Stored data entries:
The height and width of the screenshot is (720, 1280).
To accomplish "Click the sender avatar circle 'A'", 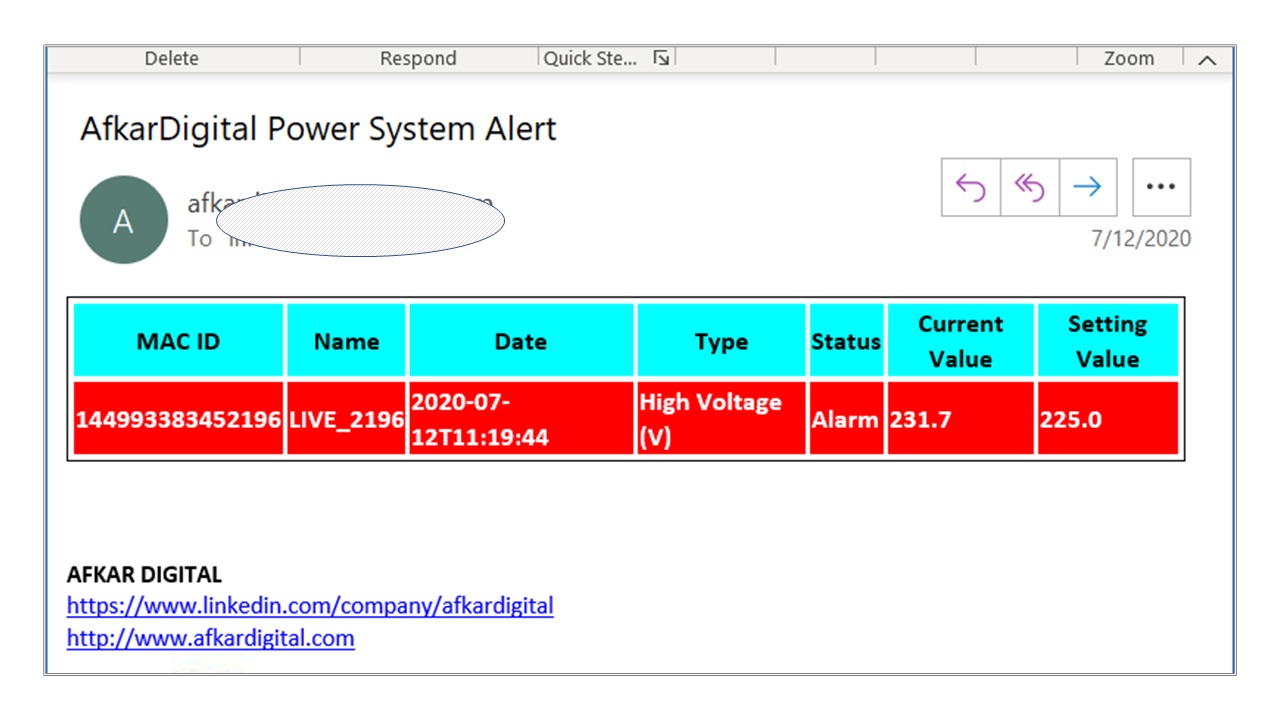I will pyautogui.click(x=123, y=220).
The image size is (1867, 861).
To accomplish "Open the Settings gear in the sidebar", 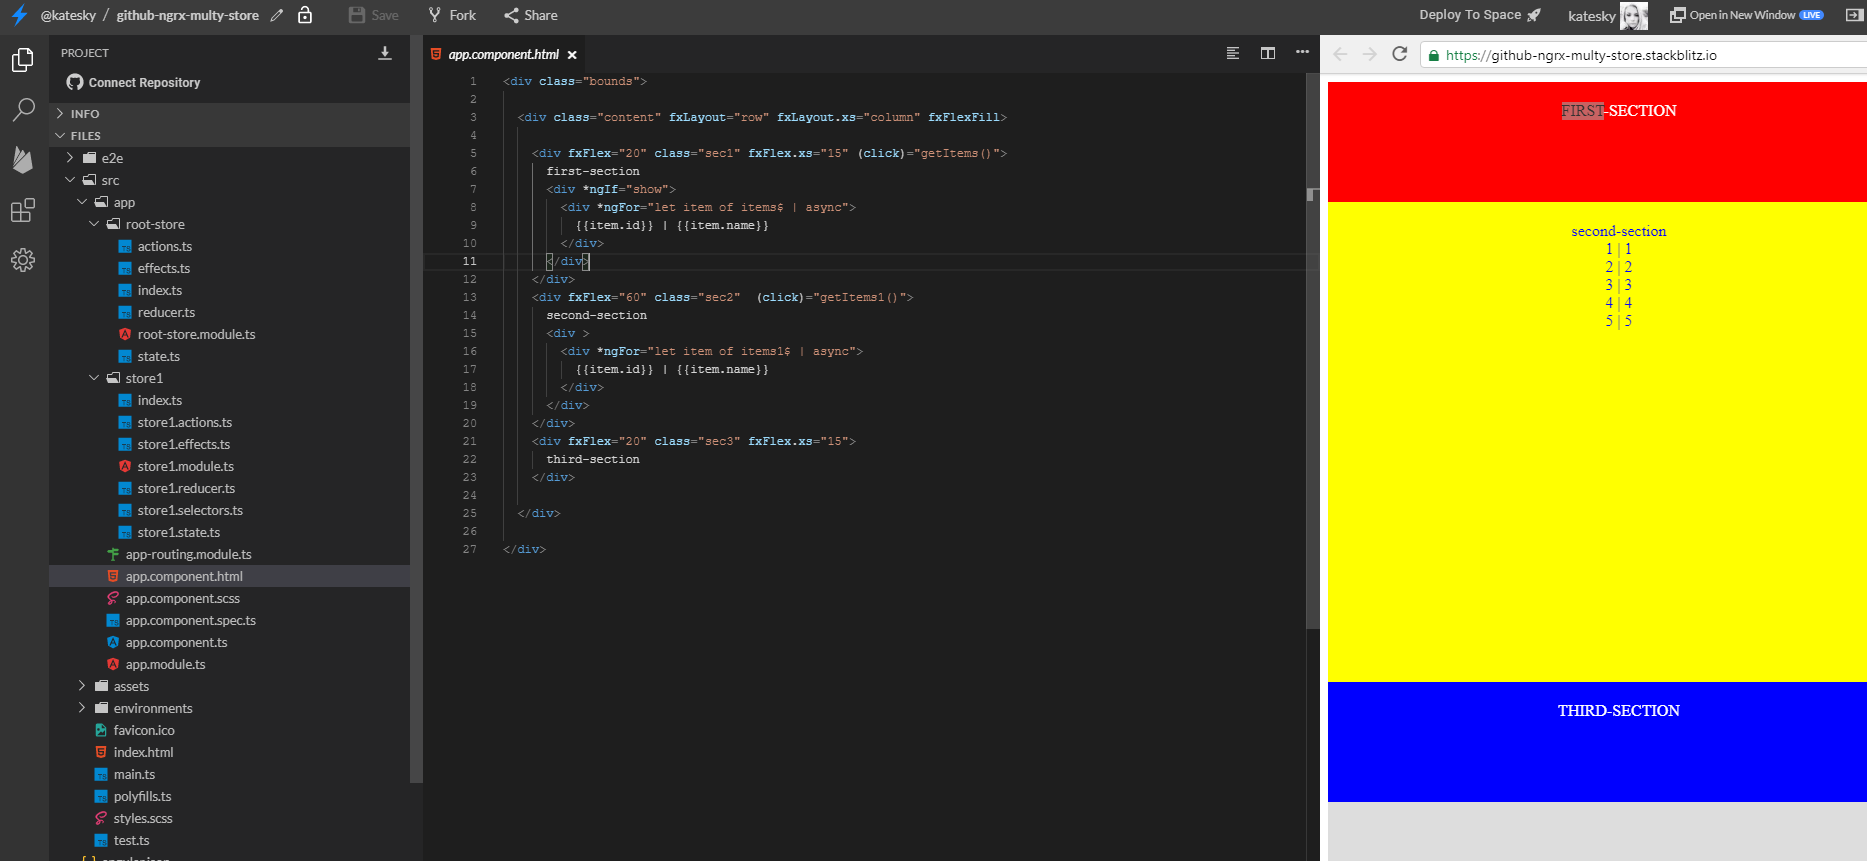I will (x=23, y=260).
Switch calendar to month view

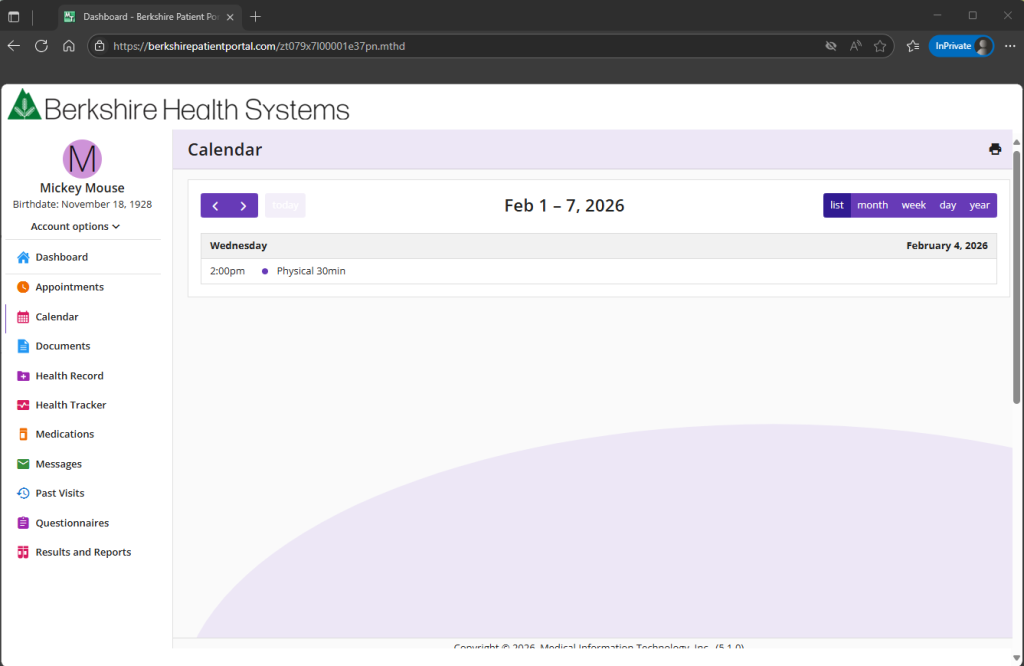[872, 205]
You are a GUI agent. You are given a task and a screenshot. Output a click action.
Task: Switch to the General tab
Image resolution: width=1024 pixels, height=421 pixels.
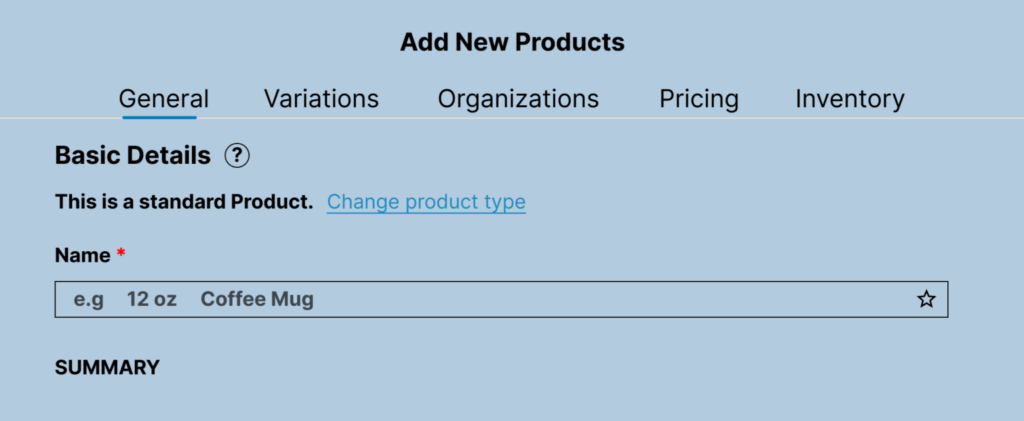(164, 99)
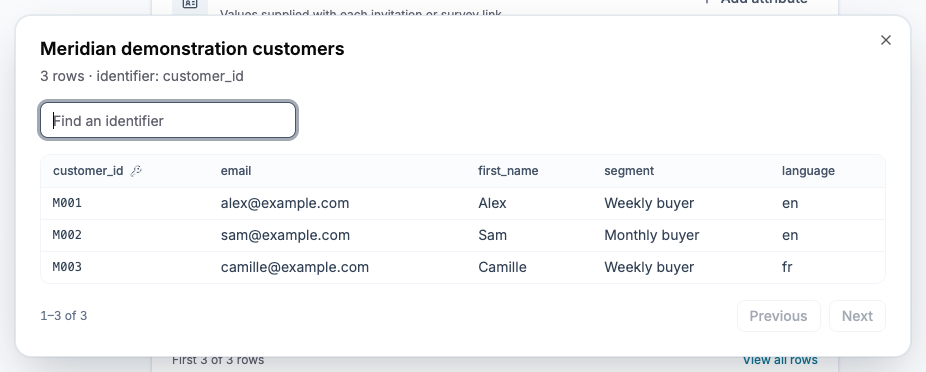Select the language column header

click(x=808, y=171)
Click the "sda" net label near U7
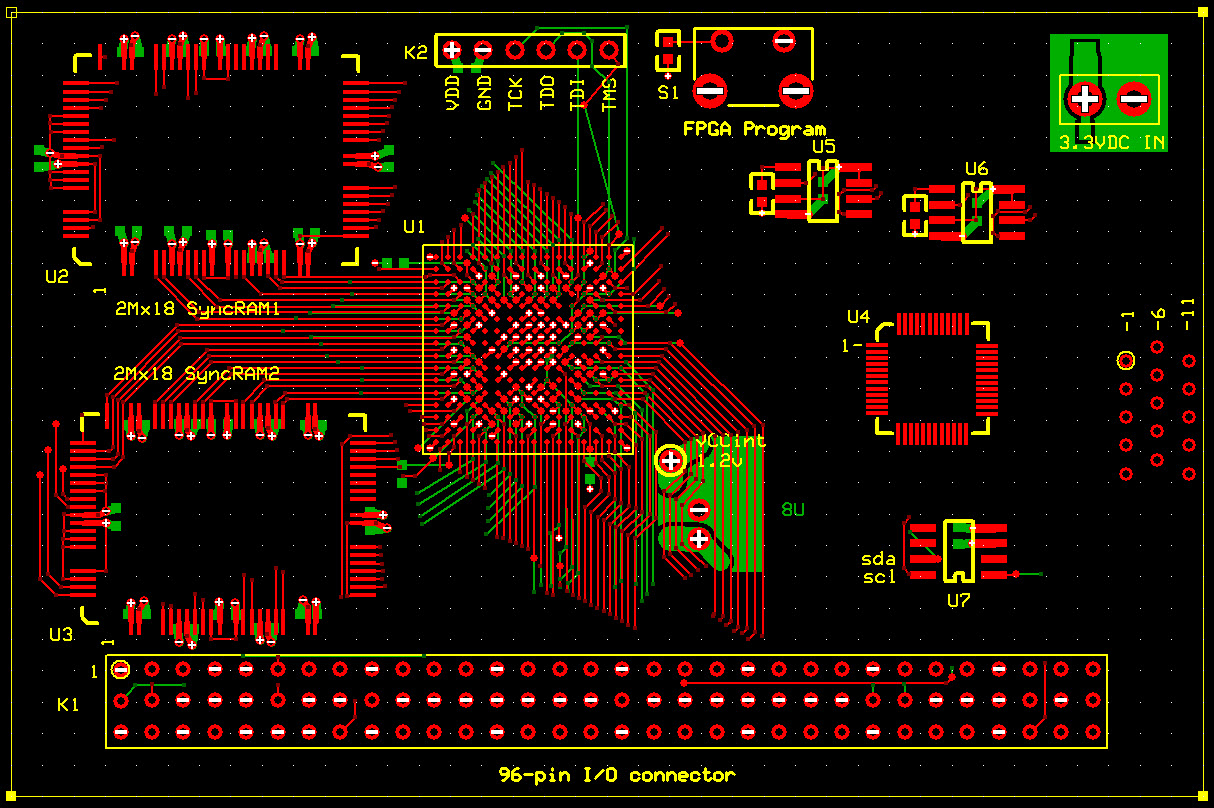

Work to complete: Go back to the line containing "Task: Switch to the General tab" and output it and every line after it through the end of the records, exactly, but not the pictures.

Written response:
Task: Switch to the General tab
Image resolution: width=1024 pixels, height=421 pixels.
(164, 99)
Select the language column header

click(x=808, y=171)
Click the "sda" net label near U7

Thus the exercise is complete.